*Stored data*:

━━━━━━━━━━━━━━━━━━━━

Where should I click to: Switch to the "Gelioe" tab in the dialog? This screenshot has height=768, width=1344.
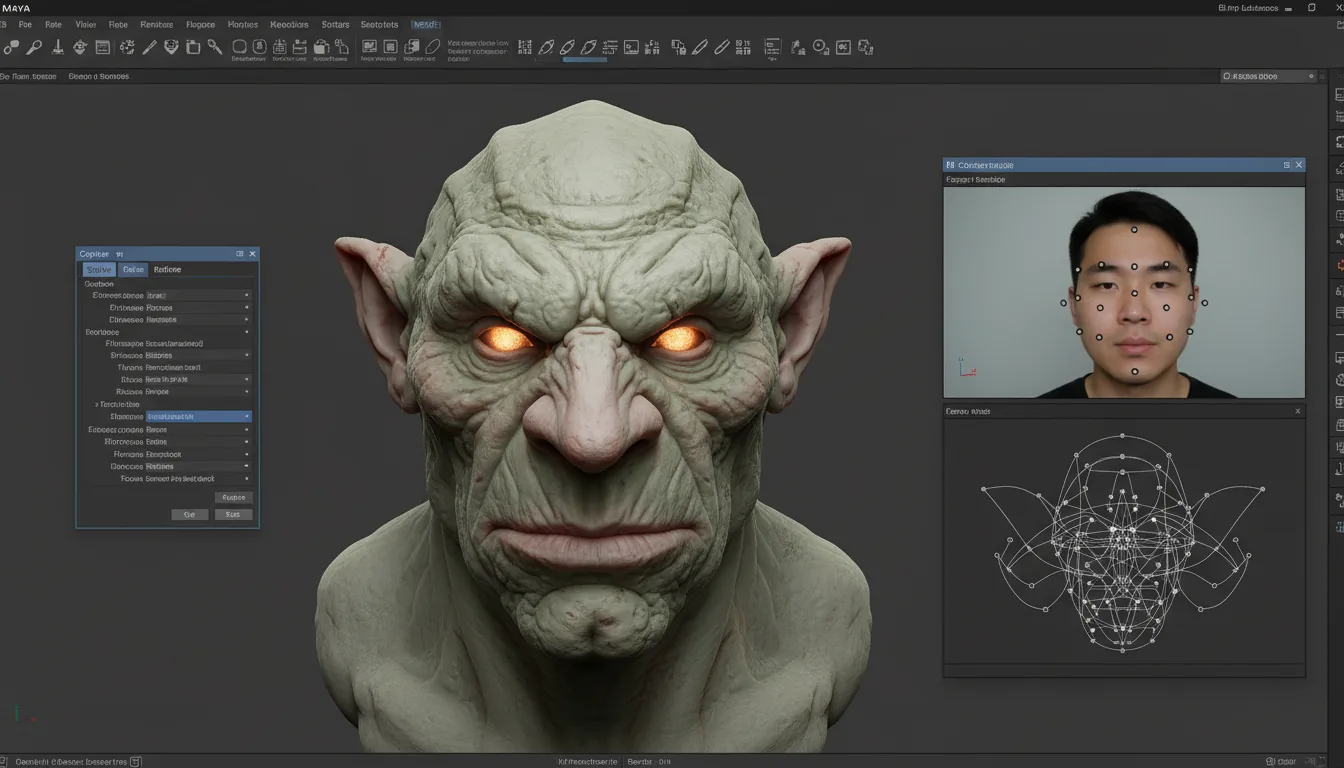pos(133,270)
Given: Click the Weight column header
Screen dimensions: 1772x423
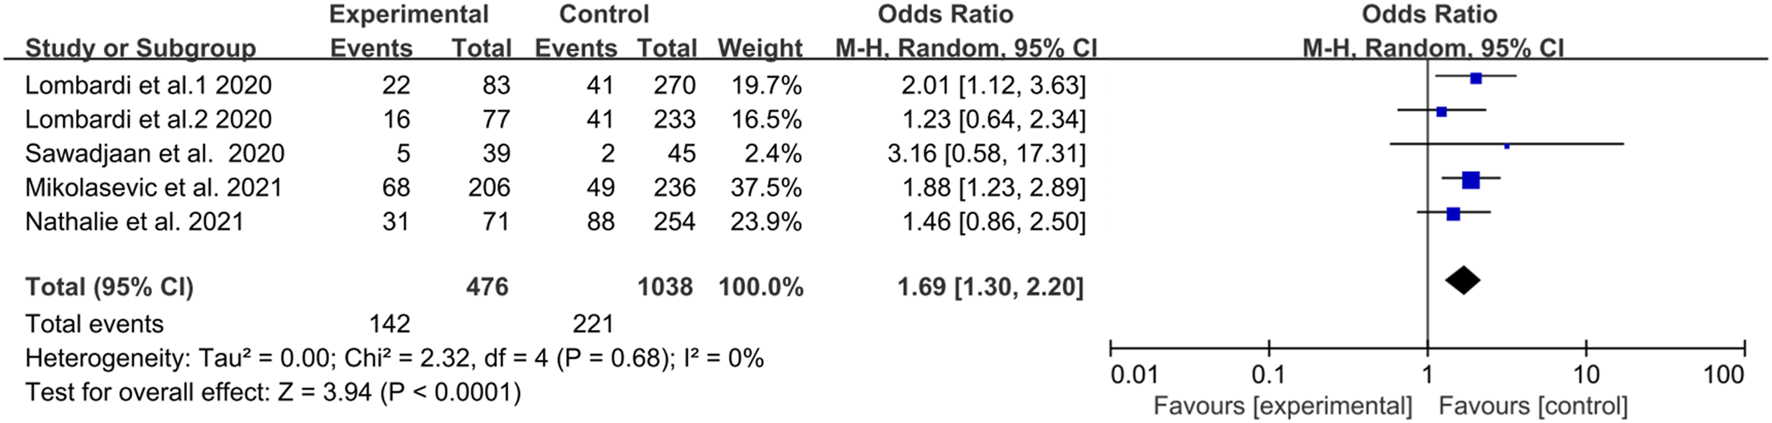Looking at the screenshot, I should pos(759,48).
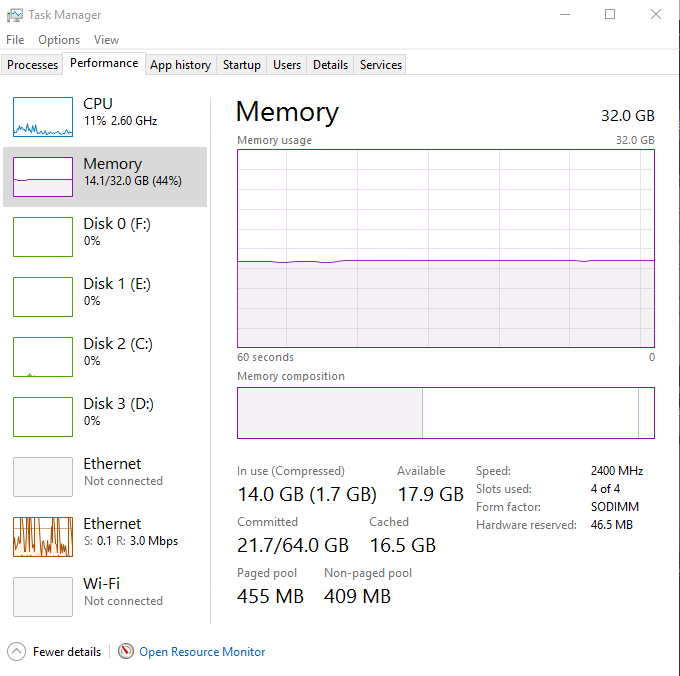
Task: Open the File menu
Action: click(15, 40)
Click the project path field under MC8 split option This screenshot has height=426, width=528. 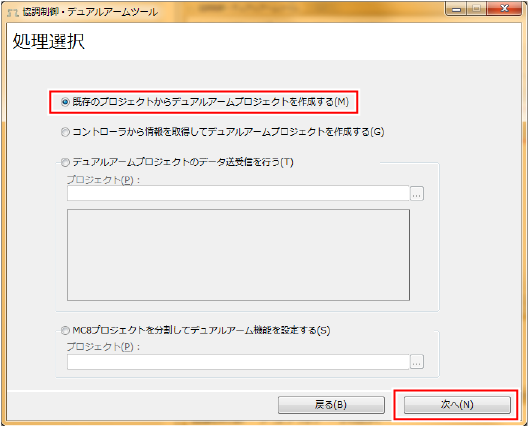(238, 362)
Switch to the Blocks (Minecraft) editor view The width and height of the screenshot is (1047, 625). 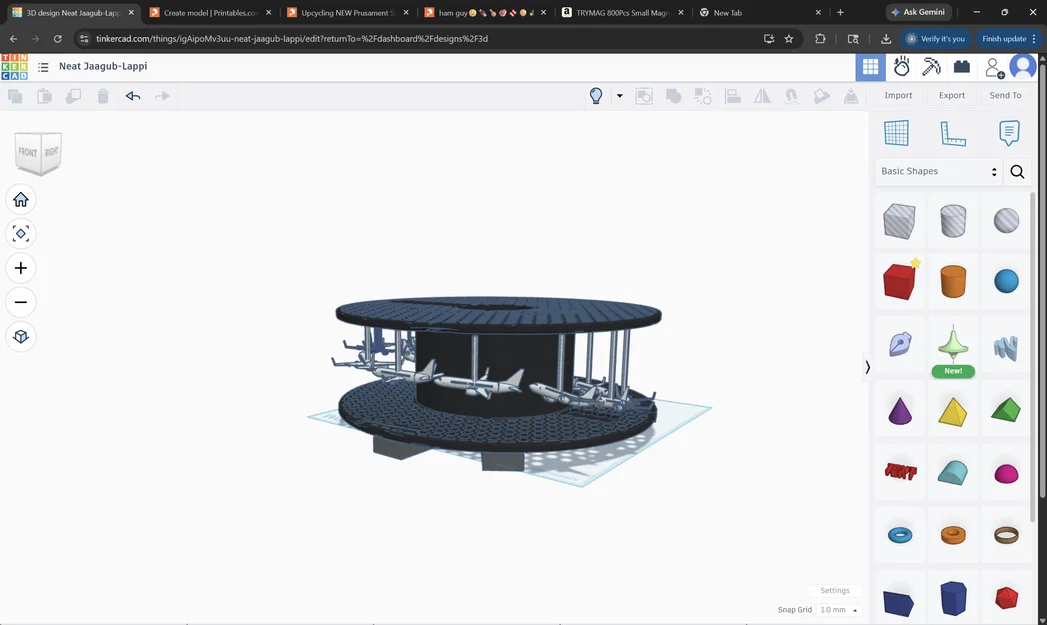click(931, 66)
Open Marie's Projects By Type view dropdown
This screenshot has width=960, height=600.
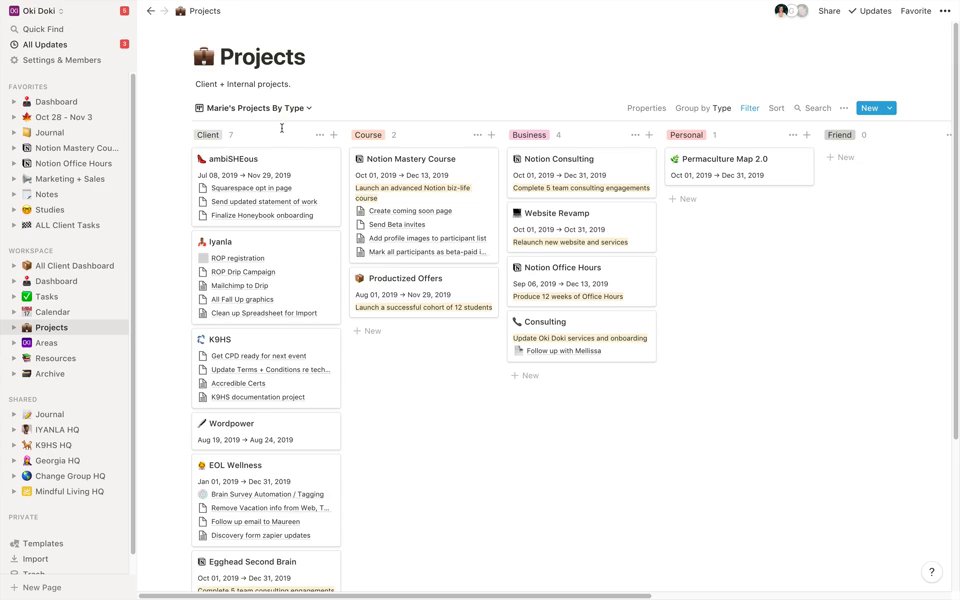point(253,108)
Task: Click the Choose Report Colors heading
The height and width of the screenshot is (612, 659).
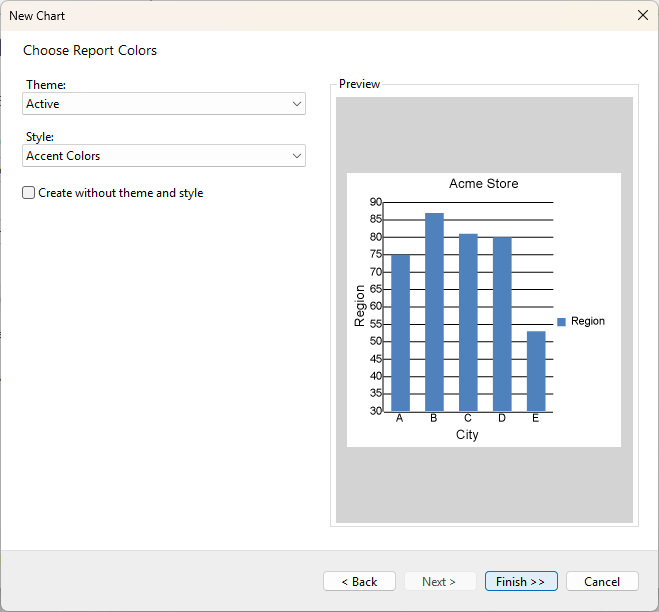Action: click(90, 50)
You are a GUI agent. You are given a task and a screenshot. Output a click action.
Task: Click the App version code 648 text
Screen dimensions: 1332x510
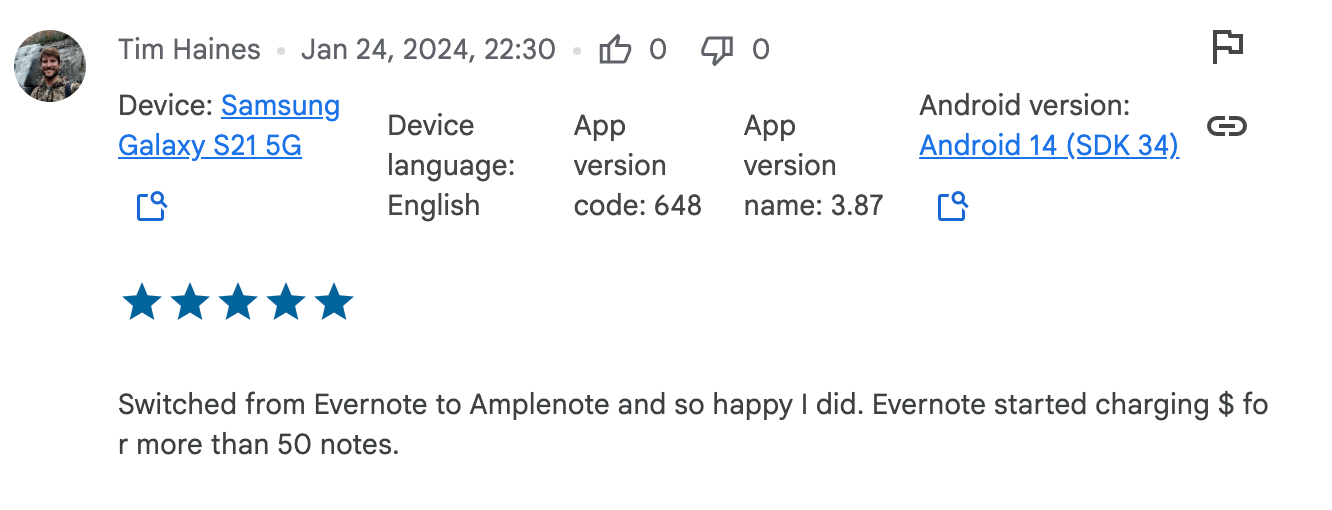coord(638,166)
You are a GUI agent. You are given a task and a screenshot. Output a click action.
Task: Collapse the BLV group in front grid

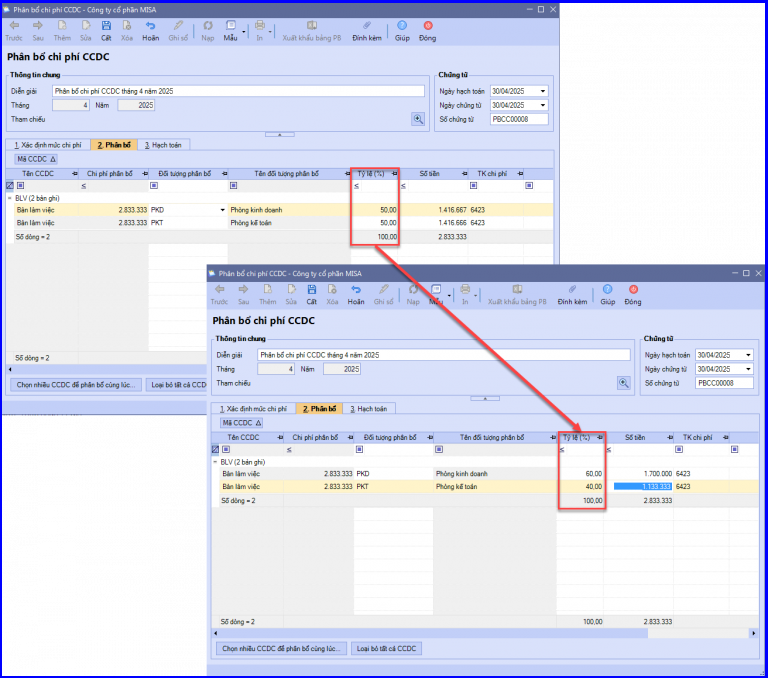(x=215, y=462)
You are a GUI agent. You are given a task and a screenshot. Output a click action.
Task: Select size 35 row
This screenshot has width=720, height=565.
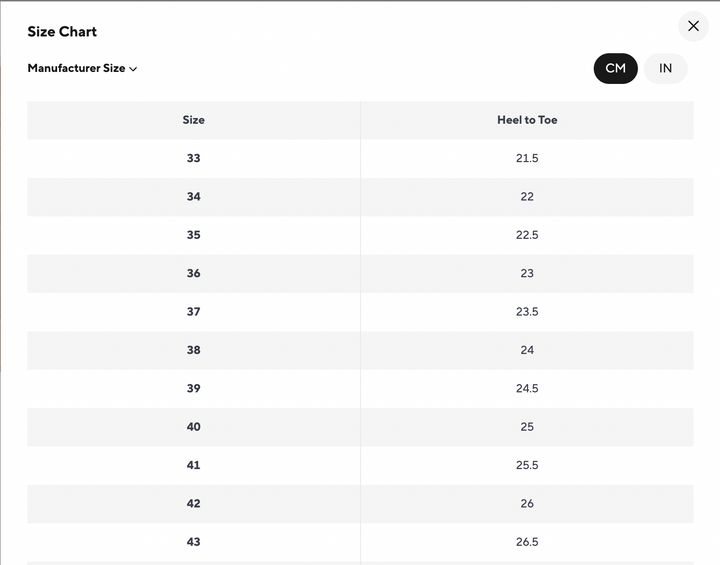point(193,235)
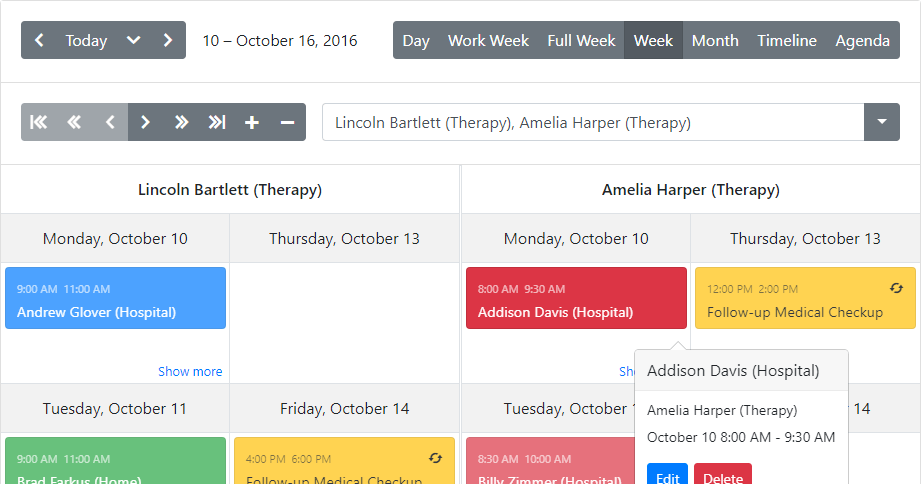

━━━━━━━━━━━━━━━━━━━━

*WHAT TO DO*:
Your copy should hold exactly the lines from the one with "Task: Select size 35 row" through the final line of the records, both ends included, and no pictures.

*EXPECTED ANSWER*:
Task: Select size 35 row
This screenshot has width=720, height=565.
point(193,235)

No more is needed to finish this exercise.